- **Passage for review**:
⟨

Hubert Trościanka

Personal information
- Born: 26 July 2006 (age 19)

Sport
- Sport: Athletics
- Event: Decathlon

Achievements and titles
- Personal bests: Decathlon: 8514 (Tampere, 2025) WU20R

Medal record
Men's athletics
Representing Poland
World U20 Championships
| Silver medal – second place | 2024 Lima | Decathlon |
European U20 Championships
| Gold medal – first place | 2025 Tampere | Decathlon |
European Youth Olympic Festival
| Gold medal – first place | 2023 Maribor | Decathlon |

= Hubert Trościanka =

Polish athlete

Hubert Trościanka (born 26 July 2006) is a Polish multi-event athlete. In August 2025, he became the world U20 record holder in the decathlon.

==Career==
Born in 2006, Trościanka specialised in throwing events in his early career and was polish U16 champion in the discus throw, before later transitioning into multi-events. He won the decathlon at the 2023 European Youth Summer Olympic Festival in Maribor, Slovenia. He is a member of Sports Club AZS-AWF Warsaw and is coached by Marek Rzepka.

Trościanka set a Polish under-20 record with his performance at the Polish U-20 All-Around Championships in Warsaw, scoring 8145 points to break the previous record by more than 600 points.

He won the silver medal as an 18 year-old in the decathlon at the 2024 World Athletics U20 Championships in Lima, Peru in a Polish under-20 national record of 8230 points, breaking his own record. He became the first Polish athlete to win a medal in the decathlon at the World Junior Championships. His tally included personal bests efforts in the 400 metres (47.24 seconds), the 1500 metres (4:24.41) and in the long jump (7.27 metres).

⟩

- **Assigned task 1**:
Rewrite the article on Hubert Trościanka from "Hubert Trościanka (born" up to and including "than 600 points.", replacing "Warsaw" with "Warszawa".
- **Assigned task 2**:
Continue the article on Hubert Trościanka from where it stops.

- **Records supplied**:
⟨

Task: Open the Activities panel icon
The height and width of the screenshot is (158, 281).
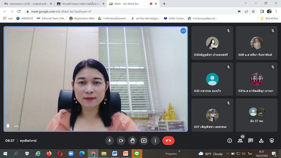Action: click(261, 141)
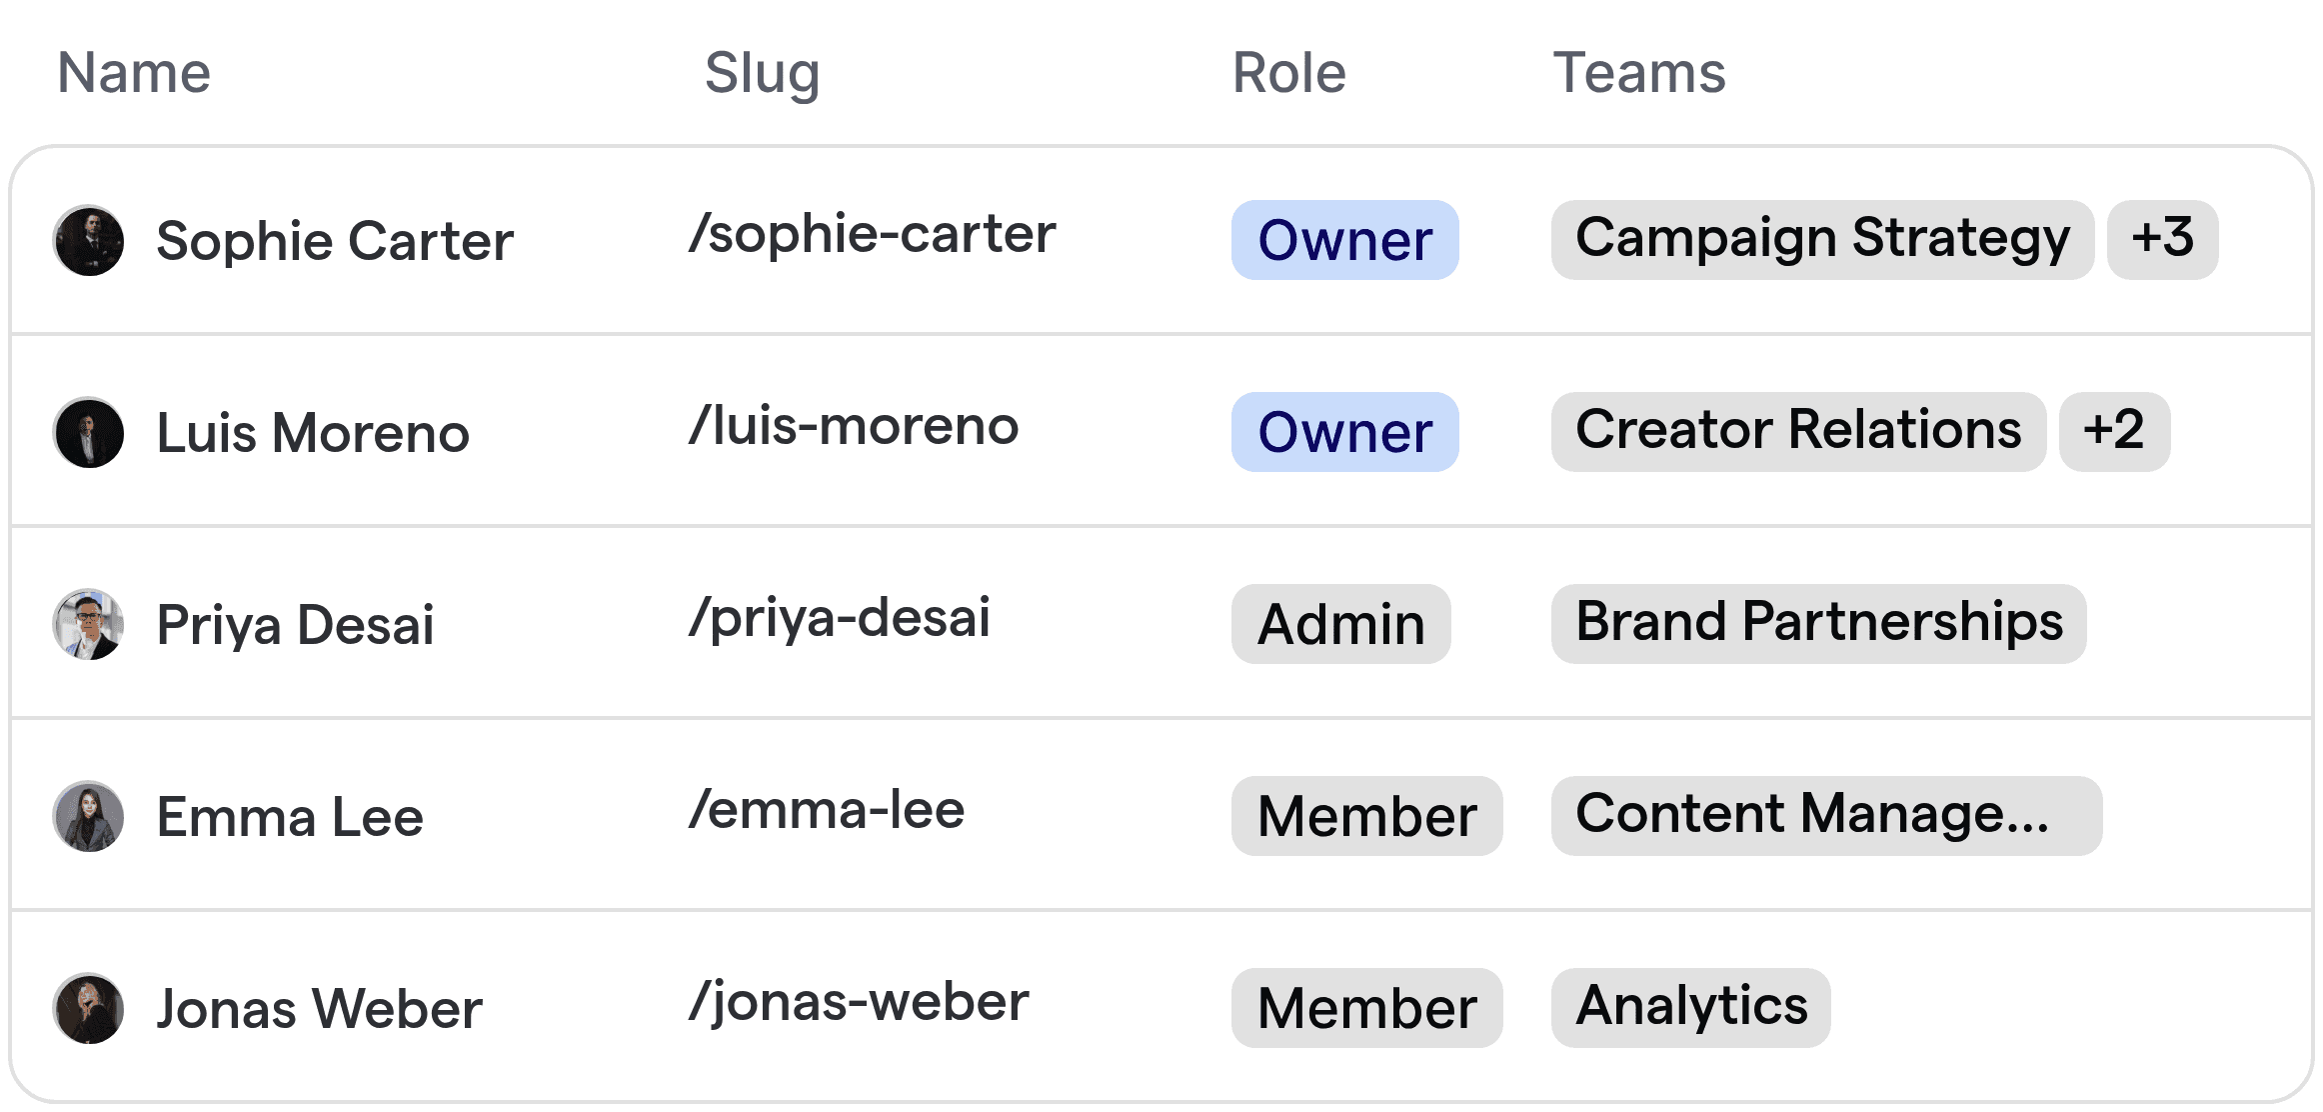Image resolution: width=2323 pixels, height=1112 pixels.
Task: Select Jonas Weber's Member badge
Action: click(x=1366, y=1007)
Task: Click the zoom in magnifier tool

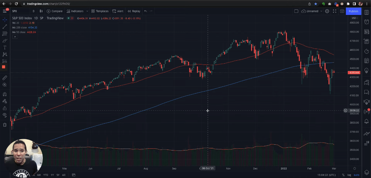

⟩

- **Reply 1**:
Hubert Trościanka (born 26 July 2006) is a Polish multi-event athlete. In August 2025, he became the world U20 record holder in the decathlon.

==Career==
Born in 2006, Trościanka specialised in throwing events in his early career and was polish U16 champion in the discus throw, before later transitioning into multi-events. He won the decathlon at the 2023 European Youth Summer Olympic Festival in Maribor, Slovenia. He is a member of Sports Club AZS-AWF Warszawa and is coached by Marek Rzepka.

Trościanka set a Polish under-20 record with his performance at the Polish U-20 All-Around Championships in Warszawa, scoring 8145 points to break the previous record by more than 600 points.

- **Reply 2**:
===World U20 record===
He had to recover from knee surgery to repair his meniscus, after suffering the injury in late 2024. Competing at the 2025 European Athletics U20 Championships in Tampere, Finland, in August 2025, he took an early lead with a lifetime best of 10.74 seconds in the 100 metres. He briefly lost the lead on the first day after the high jump to Dutchman Luuk Pelkmans before regaining it at the end of the first day with a run of 46.21 seconds for the 400 metres to break the world U20 best by a decathlete, previously held by Australia's Ashley Moloney. Pelkmans regained the lead after the discus throw, but there remained only 16 points between the top-two athletes as the event moved to its final three disciplines. He regained the lead after clearing a personal best 4.80 metres in the pole vault. He then won the javelin with a championship best of 68.87m, and ran 4:28.59 for the 1500 metres. He ended the competition with the under-20 world record in the decathlon with 8514 points, breaking the previous best mark set by Niklas Kaul. In September 2025, he won the European Athletics male rising star award.

In Wrocław in January 2026, Trościanka achieved indoor personal bests of 13.93m in the shot put and 7.25m in the long jump. Unfortunately, Trościanka tore his left Achilles tendon competing in the long jump the 2026 Polish Indoor Championships.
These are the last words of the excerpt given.